Senegalese women who get pregnant outside marriage commonly kill their babies out of fear and shame according to new research. In Senegal, abortion is illegal except to save a woman’s life and secret backstreet abortions are also rife. Husbands living and working away is one of many factors driving infanticide in the West African country, where many young women with unwanted pregnancies see their only choice is to kill their baby. Sexual promiscuity, poverty and ignorance about contraception are other factors, but shame around unplanned pregnancy especially by sex outside marriage is a common link.  "Infanticide has become the antidote to illicit affairs that result in pregnancy – to avoid gossip and shame to the family and to hide infidelity, especially when the woman is bound by marriage," said sociologist Aly Khoudia Diao. Thirty to forty per cent of women with unwanted pregnancies commit infanticide he estimates from his research. "It is a worrying statistic, and it's growing," he told the United Nations news service, IRIN. "Five to 10 per cent of these are linked to emigration," Diao said. "Sex is a physiological need. Some of these women marry quite young and sooner or later they will be pursued by other men. And in a moment of weakness they commit adultery."

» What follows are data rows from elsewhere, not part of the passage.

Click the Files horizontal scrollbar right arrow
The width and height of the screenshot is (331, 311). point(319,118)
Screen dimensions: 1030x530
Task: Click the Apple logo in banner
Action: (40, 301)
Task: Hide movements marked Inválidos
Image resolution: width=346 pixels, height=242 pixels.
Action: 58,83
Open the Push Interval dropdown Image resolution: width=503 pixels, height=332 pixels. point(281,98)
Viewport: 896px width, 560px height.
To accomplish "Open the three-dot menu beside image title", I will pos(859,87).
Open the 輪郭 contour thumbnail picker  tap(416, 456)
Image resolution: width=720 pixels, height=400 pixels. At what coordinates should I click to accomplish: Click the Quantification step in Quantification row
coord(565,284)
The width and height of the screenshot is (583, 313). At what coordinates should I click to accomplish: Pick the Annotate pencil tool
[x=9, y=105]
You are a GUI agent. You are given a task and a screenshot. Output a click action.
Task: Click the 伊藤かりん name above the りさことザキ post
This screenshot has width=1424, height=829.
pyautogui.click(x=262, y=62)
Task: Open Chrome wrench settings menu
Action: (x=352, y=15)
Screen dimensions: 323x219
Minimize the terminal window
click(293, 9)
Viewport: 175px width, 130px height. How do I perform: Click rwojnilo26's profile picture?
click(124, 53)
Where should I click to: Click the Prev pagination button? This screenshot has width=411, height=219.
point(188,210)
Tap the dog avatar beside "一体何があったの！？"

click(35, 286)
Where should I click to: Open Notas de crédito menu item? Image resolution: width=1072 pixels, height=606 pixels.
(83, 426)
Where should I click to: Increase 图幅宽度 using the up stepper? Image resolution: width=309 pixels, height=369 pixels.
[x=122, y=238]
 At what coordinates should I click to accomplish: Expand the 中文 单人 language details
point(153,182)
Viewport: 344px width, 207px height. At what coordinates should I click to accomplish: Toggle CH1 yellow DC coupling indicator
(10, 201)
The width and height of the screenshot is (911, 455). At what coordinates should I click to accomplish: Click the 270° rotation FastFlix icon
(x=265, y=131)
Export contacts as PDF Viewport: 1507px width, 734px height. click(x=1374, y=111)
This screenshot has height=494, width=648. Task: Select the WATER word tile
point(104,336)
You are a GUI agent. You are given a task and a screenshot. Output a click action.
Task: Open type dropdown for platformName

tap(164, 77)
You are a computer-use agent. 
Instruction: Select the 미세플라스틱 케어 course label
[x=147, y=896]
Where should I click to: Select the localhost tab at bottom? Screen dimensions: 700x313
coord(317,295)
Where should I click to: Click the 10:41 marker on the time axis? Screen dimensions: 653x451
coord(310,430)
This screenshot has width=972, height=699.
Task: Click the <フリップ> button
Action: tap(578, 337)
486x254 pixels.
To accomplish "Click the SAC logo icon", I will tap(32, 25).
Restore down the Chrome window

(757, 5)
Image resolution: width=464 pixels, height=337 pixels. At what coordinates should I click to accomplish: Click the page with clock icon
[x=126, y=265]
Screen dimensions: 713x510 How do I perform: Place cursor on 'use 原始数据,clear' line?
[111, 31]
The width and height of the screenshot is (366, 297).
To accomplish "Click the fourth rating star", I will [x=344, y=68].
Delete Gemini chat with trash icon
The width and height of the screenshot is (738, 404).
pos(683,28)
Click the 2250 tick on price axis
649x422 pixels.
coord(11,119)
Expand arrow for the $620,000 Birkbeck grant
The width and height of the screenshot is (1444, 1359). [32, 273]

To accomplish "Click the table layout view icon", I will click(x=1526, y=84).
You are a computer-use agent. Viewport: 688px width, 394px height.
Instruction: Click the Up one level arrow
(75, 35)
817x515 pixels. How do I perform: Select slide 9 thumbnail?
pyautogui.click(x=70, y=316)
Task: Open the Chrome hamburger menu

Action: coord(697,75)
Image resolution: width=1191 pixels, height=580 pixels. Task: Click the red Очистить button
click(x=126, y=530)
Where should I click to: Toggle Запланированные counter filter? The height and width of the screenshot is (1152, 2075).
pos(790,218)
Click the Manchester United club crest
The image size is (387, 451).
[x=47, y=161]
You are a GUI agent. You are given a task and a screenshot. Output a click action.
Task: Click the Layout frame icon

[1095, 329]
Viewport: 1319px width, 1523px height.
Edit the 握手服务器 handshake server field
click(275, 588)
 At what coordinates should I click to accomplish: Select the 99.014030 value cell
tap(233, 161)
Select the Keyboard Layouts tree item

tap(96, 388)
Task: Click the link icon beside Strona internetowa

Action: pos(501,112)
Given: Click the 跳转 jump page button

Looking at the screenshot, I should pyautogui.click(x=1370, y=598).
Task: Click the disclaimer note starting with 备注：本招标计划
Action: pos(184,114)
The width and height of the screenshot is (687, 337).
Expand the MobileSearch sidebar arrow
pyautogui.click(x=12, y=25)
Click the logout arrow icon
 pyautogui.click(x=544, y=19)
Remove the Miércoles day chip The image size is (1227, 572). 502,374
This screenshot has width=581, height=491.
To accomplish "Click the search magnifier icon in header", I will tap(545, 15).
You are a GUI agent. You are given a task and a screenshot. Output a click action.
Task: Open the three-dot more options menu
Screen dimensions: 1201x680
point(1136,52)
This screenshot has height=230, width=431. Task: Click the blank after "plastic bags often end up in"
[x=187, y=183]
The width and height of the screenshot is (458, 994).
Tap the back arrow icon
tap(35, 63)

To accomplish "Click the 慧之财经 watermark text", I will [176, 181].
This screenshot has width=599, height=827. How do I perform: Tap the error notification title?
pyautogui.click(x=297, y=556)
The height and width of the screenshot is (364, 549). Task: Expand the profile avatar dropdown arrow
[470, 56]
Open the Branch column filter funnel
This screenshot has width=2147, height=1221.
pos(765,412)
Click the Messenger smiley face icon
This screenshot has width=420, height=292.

In some cases the women’s families them into killing their own babies said the US’s Senegal Human Rights report. Methods ranged from burying them alive, putting them in septic tanks, or simply abandoning them along the road.  When the authorities find out the mother’s identity, she is arrested and prosecuted. In Louga, a city north of the capital, Dakar, at least two babies are known to have been killed by their mothers since October, and five cases of infanticide were reported in 2008.  "These infanticides are linked to emigration,” said Moustapha Ndour, gendarmerie commander. "The men leave their wives – who are very young – for two, five, 10 years.” He said one woman recently charged with the crime in Louga is married to a man living abroad. "She did not want anyone to ever see the child, which is why she threw the body into a well." Babies bodies have turned up in wells and in the streets; some are buried he added. The government backed organisation Development Gateway Senegal, said that women in Senegal are marginalised and lack access to resources and social services.